[The records — start]

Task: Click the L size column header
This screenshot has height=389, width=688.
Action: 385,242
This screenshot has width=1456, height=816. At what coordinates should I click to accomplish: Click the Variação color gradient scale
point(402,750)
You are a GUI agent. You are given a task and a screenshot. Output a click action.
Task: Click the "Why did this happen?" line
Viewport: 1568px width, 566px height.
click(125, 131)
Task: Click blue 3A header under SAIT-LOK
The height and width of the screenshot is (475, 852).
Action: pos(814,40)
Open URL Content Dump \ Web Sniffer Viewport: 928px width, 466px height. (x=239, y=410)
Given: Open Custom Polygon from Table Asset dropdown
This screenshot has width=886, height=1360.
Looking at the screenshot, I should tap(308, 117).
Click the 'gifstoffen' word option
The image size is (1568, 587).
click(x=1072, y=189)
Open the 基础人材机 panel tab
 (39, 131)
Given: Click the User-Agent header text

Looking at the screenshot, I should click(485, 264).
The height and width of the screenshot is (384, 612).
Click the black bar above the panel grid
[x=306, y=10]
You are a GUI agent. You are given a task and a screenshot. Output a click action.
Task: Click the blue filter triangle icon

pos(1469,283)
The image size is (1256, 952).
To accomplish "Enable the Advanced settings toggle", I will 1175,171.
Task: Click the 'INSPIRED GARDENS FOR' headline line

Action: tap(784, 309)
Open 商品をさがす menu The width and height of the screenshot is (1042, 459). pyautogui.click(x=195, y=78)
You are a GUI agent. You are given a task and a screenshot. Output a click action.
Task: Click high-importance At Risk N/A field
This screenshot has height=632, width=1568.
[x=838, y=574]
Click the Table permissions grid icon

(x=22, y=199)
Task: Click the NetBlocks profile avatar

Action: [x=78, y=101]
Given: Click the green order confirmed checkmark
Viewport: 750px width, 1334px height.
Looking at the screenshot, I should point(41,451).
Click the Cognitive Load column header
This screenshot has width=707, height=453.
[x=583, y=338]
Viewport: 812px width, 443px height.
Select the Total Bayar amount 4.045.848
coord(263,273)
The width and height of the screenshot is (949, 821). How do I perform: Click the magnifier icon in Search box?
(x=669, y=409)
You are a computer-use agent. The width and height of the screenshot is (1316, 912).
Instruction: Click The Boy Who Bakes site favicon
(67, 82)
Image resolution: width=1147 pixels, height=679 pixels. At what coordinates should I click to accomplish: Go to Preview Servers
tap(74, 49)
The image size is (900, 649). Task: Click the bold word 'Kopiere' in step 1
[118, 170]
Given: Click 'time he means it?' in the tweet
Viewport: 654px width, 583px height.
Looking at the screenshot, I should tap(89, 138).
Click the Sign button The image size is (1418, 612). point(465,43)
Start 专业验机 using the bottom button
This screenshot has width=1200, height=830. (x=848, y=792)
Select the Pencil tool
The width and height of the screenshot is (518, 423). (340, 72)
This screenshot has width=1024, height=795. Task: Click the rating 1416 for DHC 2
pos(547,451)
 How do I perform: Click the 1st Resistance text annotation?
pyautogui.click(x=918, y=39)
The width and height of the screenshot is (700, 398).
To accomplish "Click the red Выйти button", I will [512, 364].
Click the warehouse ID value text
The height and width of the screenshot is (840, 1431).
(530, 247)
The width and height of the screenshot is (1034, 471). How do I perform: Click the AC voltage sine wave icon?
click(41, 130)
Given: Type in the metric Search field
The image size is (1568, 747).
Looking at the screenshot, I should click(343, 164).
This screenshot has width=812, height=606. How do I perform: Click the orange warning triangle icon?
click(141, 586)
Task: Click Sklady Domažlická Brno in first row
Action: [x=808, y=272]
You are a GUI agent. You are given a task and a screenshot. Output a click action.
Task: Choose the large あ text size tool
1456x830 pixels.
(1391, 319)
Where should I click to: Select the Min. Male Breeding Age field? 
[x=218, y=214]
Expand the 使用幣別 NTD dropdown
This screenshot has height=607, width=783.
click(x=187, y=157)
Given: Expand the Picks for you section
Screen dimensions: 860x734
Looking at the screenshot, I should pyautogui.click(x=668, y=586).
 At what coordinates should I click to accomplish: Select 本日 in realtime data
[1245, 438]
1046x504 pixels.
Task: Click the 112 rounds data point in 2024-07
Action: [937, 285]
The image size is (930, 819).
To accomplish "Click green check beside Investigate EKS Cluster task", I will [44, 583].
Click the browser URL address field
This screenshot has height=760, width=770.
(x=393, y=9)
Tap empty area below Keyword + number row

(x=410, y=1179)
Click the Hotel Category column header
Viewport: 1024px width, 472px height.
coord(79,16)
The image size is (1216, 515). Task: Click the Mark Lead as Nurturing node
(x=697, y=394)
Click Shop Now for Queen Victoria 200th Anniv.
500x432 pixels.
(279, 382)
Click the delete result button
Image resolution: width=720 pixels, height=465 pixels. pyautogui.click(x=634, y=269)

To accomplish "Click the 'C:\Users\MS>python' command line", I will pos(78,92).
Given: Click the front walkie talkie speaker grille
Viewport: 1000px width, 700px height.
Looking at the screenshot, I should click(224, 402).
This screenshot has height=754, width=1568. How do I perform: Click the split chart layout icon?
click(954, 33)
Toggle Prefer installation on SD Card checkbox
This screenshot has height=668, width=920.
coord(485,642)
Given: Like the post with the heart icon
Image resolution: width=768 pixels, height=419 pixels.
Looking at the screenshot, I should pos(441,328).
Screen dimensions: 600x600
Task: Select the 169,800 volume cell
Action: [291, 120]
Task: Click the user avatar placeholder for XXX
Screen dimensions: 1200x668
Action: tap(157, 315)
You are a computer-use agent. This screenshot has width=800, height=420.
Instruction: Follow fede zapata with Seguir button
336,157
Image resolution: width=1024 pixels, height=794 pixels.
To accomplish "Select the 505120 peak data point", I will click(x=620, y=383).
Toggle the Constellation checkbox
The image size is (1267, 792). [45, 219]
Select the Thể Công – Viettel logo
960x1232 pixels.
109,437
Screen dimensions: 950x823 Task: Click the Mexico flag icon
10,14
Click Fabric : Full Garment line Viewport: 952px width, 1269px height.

[The records — finish]

▶ _Problem statement_: Where the records above contain a line with "This screenshot has height=668, width=920.", repeat that line and each later line through the end, exactly, and nothing more.

▶ _Written reply_:
This screenshot has height=668, width=920.
coord(485,642)
Given: Like the post with the heart icon
Image resolution: width=768 pixels, height=419 pixels.
Looking at the screenshot, I should pos(441,328).
Screen dimensions: 600x600
Task: Select the 169,800 volume cell
Action: [291, 120]
Task: Click the user avatar placeholder for XXX
Screen dimensions: 1200x668
Action: tap(157, 315)
You are a computer-use agent. This screenshot has width=800, height=420.
Instruction: Follow fede zapata with Seguir button
336,157
Image resolution: width=1024 pixels, height=794 pixels.
To accomplish "Select the 505120 peak data point", I will click(x=620, y=383).
Toggle the Constellation checkbox
The image size is (1267, 792). [45, 219]
Select the Thể Công – Viettel logo
960x1232 pixels.
109,437
Screen dimensions: 950x823 Task: Click the Mexico flag icon
10,14
Click Fabric : Full Garment line Viewport: 952px width, 1269px height.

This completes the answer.